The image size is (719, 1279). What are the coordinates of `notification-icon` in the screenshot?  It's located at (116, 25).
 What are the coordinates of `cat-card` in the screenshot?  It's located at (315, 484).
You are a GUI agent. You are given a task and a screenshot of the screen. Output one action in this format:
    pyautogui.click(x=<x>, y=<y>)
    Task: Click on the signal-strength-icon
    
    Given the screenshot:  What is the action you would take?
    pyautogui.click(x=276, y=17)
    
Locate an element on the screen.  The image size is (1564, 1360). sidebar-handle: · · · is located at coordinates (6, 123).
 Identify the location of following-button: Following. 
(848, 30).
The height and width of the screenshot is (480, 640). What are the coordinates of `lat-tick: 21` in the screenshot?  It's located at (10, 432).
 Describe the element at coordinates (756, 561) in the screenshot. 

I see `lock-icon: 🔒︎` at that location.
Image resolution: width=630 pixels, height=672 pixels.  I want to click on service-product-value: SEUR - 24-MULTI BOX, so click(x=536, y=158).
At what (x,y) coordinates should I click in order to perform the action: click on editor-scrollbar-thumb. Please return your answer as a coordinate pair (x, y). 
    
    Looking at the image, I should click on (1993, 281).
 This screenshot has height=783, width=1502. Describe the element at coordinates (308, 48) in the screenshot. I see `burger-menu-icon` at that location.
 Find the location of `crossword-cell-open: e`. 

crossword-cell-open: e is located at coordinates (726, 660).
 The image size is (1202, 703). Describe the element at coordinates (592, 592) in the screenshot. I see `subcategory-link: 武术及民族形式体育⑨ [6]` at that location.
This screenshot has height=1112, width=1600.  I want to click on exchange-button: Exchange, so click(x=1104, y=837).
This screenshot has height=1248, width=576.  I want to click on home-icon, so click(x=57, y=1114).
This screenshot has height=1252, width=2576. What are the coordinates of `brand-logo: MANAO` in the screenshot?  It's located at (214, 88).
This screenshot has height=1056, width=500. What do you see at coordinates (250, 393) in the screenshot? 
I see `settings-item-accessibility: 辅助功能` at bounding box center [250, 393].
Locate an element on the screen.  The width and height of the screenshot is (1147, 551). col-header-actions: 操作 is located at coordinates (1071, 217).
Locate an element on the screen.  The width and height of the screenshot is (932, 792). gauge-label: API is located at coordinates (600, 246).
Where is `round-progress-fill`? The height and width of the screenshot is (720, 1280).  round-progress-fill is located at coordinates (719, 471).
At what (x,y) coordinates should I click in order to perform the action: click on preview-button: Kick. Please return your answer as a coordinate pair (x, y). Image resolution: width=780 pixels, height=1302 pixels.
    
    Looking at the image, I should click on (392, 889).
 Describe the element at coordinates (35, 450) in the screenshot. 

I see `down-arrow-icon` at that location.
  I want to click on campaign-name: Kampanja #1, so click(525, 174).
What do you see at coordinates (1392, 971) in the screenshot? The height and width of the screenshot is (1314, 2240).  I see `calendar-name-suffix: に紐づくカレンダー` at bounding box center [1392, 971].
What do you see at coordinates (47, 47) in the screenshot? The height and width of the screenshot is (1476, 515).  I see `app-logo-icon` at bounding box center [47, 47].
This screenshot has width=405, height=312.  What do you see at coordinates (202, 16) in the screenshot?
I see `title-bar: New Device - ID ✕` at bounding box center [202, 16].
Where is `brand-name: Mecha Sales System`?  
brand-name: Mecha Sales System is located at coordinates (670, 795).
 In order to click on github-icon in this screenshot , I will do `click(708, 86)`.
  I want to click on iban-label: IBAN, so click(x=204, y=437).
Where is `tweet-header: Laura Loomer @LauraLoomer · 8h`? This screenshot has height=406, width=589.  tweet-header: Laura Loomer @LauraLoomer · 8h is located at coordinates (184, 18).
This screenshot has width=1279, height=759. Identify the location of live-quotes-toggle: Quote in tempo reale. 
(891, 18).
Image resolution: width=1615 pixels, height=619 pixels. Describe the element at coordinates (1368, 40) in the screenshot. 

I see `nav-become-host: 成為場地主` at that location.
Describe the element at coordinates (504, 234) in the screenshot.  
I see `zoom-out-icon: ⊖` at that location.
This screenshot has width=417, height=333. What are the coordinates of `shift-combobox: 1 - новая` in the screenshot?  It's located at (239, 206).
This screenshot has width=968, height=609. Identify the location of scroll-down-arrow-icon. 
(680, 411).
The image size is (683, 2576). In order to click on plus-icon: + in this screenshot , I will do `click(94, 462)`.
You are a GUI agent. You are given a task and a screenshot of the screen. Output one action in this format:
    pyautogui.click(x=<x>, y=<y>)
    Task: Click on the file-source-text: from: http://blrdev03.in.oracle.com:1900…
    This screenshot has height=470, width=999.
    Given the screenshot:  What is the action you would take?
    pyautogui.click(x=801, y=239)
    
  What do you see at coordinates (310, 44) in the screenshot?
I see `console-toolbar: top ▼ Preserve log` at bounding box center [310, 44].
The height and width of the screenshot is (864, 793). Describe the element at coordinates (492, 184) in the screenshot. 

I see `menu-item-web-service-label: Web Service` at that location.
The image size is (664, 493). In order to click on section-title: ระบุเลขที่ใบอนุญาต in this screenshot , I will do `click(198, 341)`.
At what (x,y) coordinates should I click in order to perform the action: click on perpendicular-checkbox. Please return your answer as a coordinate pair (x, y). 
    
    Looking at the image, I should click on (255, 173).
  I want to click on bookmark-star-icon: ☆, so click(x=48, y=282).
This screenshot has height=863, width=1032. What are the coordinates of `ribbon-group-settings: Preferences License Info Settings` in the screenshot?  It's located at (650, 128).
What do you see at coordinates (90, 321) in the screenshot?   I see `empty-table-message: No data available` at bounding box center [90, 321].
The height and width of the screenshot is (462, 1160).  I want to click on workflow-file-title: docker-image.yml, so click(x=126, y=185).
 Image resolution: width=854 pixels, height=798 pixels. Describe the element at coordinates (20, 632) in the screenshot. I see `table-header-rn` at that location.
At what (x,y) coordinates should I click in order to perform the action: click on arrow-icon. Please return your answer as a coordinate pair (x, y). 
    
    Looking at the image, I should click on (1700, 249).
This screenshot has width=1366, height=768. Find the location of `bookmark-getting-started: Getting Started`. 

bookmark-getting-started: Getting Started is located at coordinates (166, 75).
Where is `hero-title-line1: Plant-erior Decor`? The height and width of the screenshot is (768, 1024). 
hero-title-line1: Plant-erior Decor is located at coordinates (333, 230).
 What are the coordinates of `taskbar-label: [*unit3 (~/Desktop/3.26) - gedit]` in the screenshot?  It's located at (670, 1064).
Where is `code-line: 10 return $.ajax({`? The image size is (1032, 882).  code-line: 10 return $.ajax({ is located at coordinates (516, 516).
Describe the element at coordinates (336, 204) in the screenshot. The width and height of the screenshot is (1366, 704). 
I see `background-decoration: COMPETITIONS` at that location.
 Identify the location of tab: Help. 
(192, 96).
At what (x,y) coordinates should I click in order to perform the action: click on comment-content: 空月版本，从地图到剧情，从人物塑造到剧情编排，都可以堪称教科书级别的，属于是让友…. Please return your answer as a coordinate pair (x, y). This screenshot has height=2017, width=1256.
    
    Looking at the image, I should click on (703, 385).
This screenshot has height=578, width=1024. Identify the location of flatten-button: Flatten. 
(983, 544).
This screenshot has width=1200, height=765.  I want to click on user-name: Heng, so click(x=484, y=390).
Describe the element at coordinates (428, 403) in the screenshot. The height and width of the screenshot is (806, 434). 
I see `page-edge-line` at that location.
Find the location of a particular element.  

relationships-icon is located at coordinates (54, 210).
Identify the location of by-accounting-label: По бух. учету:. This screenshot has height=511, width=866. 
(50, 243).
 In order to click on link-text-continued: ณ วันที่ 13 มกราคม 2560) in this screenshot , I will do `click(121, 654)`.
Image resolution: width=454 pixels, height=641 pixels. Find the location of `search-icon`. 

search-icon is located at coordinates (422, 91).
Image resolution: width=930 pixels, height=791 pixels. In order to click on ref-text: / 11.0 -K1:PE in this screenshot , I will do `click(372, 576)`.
****
■ **Directions**
Please present the lines from the first one through the line containing "pyautogui.click(x=276, y=17)" as a Markdown table with the columns Row and Line, numbering each row and leaving out blank lines.

■ **Output for this exercise**
| Row | Line |
|---|---|
| 1 | The image size is (719, 1279). What are the coordinates of `notification-icon` in the screenshot?  It's located at (116, 25). |
| 2 |  What are the coordinates of `cat-card` in the screenshot?  It's located at (315, 484). |
| 3 | You are a GUI agent. You are given a task and a screenshot of the screen. Output one action in this format: |
| 4 |     pyautogui.click(x=<x>, y=<y>) |
| 5 |     Task: Click on the signal-strength-icon |
| 6 |     Given the screenshot:  What is the action you would take? |
| 7 |     pyautogui.click(x=276, y=17) |